Neil Ferreira nos priva de um convívio inteligente e feliz, mas fica seu brilho que ilumina

Por Augusto Nunes Atualizado em 30 jul 2020, 20h41 - Publicado em 9 nov 2017, 07h02

Publicado no Estadão

Neil Ferreira era um gênio. Ninguém precisa ser um redator de escol nem um publicitário de primeira linha para ter autoridade suficiente para fazer uma sentença tão exagerada e tão decisiva quanto esta. Bastava ser um cidadão comum, um Zé Mané qualquer, um humilde, mas imodesto filho de Deus, como o autor destas linhas de despedida e elogios, para saber que essa frase não é apenas definidora, mas também definitiva. O que dizer do redator premiadíssimo no Brasil e no exterior por seus textos originais, simples e elegantes? Talvez o máximo de sua obra seja o leão que nas suas mãos virou símbolo do Imposto de Renda. Há no rei dos animais uma identificação com a atividade que desde então ele passou a simbolizar que o cliente – no caso, a Receita Federal, o governo da República, o conjunto de todos os agentes fiscais do Brasil – talvez nem tenha percebido: era típico de Neil esconder a ironia e até o deboche no alarido do óbvio. O felino-mor é majestoso e poderoso e também o rei dos predadores. E o que há de mais predador para o cidadão e consumidor brasileiro do que o bafo do fisco na sua nuca?
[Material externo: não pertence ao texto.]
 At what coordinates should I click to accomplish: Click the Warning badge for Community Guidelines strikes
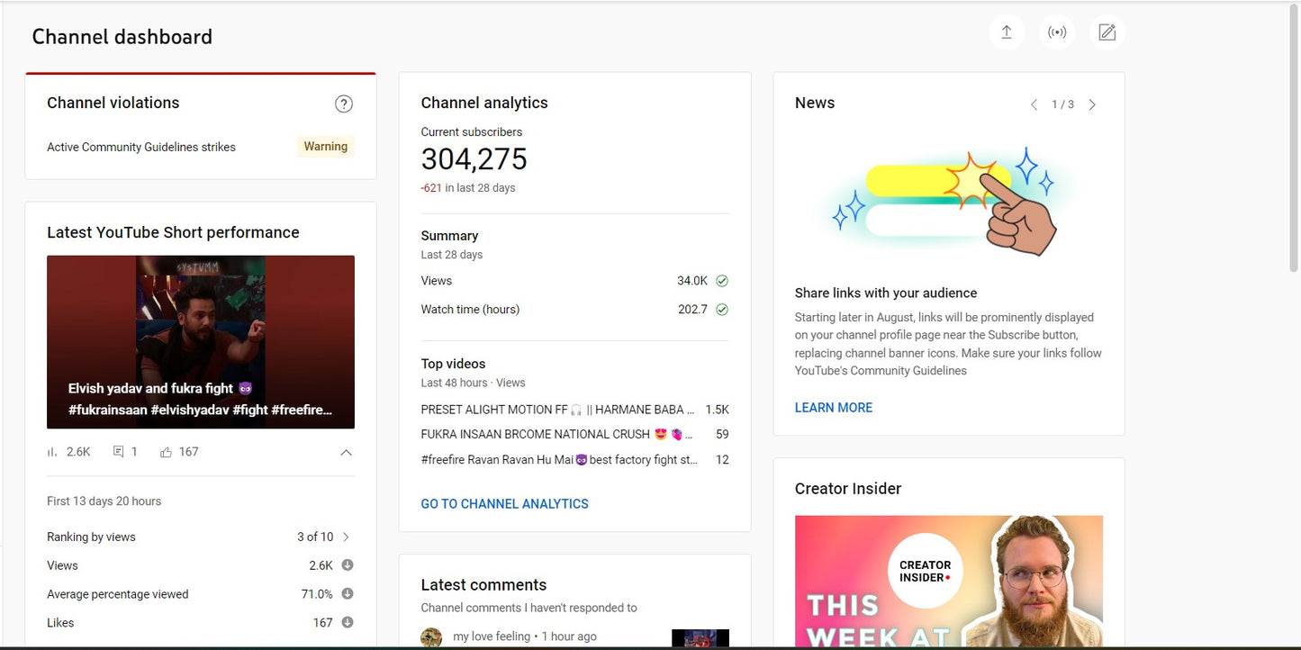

Essa é a marca do gênio: o leão do Imposto de Renda equivale como ideia perfeita ao garoto da Bombril, criado por seu discípulo Washington Olivetto. Mas o supera numa distinção que consagra a marca. Virou a Brahma que define a cerveja, mesmo a produzida pelo competidor, como no causo de Vicente Matheus agradecendo as Brahmas que a Antarctica lhe teria mandado. Ou o Gillette que deixou de ser um cidadão impresso na embalagem da lâmina de barbear para virar a gilete, substantivo comum feminino dos dicionários. Nem São Lucas, o publicano que se fez evangelista, conseguiu superar a fera no imaginário de todos quantos penam sob as garras dos implacáveis cobradores de deveres fiscais.

A diferença do criador do símbolo do soberano da selva que assusta todo brasileiro pagador em dia de suas obrigações é que Neil Ferreira era gente. Esta pode parecer uma obviedade mais ululante do que todas as outras que mestre Nélson Rodrigues, redator de sua predileção, imaginou ou descreveu. Mas não é: Neil não era gente apenas por pertencer ao reino animal e ser um mamífero dotado de capacidade de raciocínio e livre-arbítrio. Era gente no sentido mais comum que existe. Ele era simples, não apenas no sentido de um cara célebre que se destacou dos outros pelo enorme talento individual, mas tratava seus dessemelhantes como se fossem não apenas semelhantes, mas iguais. A simplicidade nele não era hábito comezinho, mas dever de casa permanente. E quando isso se juntava à capacidade de criar, a coisa ganhava uma dimensão que não podia ser comparada com nada. Ou seja, o redator que fazia dupla com o diretor de arte José Zaragoza na badaladíssima DPZ, o mais fulgurante think tank da propaganda brasileira no auge da época em que ainda havia publicidade não apenas como negócio, mas também como arte, empenhava a modéstia como forma muito eficaz de comunicação. Assim, alcançava o panteão de desejos e ambições do homem comum pelo simples fato de ser um deles.

Neil era um brasileiro indignado, que não contemporizava com nada que ofendesse o rigoroso campo ético no qual atuou a vida inteira como missão máxima. Seu talento inato de vender produtos e ideias com palavras e imagens, uma modalidade estética, se submetia e se completava com o rigor de uma cidadania comprometida com a ética, que não admitia deslizes nem variações. Seu ramo é o negócio de dourar pílula? Neil era inimigo dos placebos e preferia oferecer ouro em pó a seus parceiros, clientes e patrões no trabalho. Punha ao dispor deles um brilho que não ofuscava, mas servia para fazer enxergar melhor tudo o que estivesse ao redor. Agora que não haverá mais oportunidade de ouvir suas ideias do bem nem o papo salpicado de graça e picardia, todos os que convivemos com ele teremos de nos contentar com as lembranças do charme da simplicidade que nos legou num convívio que ele nunca se cansou de tornar cada vez mais profícuo. Ele foi, mas fica. Como um cometa que mergulhou no abismo do cosmos, mas deixou seu brilho em nossas retinas escancaradas.